Highlighted

Using Replication Gateway tunables

 

About Replication Gateway tunables

If you are using Resiliency Platform Data Mover to replicate your data across data centers, you have an option to tune some replication parameters to optimize the performance and scalability of the replication.

Resiliency Platform Data Mover replicates data of the protected virtual machines at the source data center to the target data center. This data of the protected virtual machines is called Veritas Replication Set. Replication Gateway is a staging server that aggregates and batches data from multiple Veritas Replication Sets during replication.
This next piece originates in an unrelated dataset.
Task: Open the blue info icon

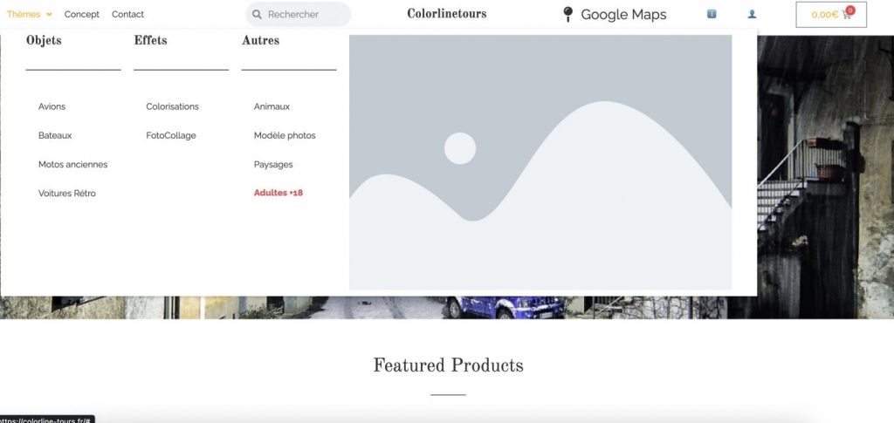Action: (x=712, y=14)
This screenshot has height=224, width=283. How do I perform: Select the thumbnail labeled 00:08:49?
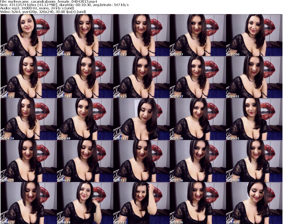coord(85,203)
This data is transmitted in the unit of update sets and all the replication tunables are related to the update set.

 

What is an update set

To replicate the data from source data center to target data center, the Data Mover driver taps the workload I/Os and sends it to the source Replication Gateway over LAN. The source Replication Gateway implements a data optimization technique (data de-duplication) and creates a set of workload I/Os. This set of workload I/Os collected over a period of time is called an update set. You can change the size of the update set.

The update set is stored on the staging storage disk in its optimized format. While sending this update set over WAN, data optimization (compression) algorithms are used.  As a result of this data optimization, the amount of data sent over WAN is much lower than the amount of data processed for replication by the Replication Gateway.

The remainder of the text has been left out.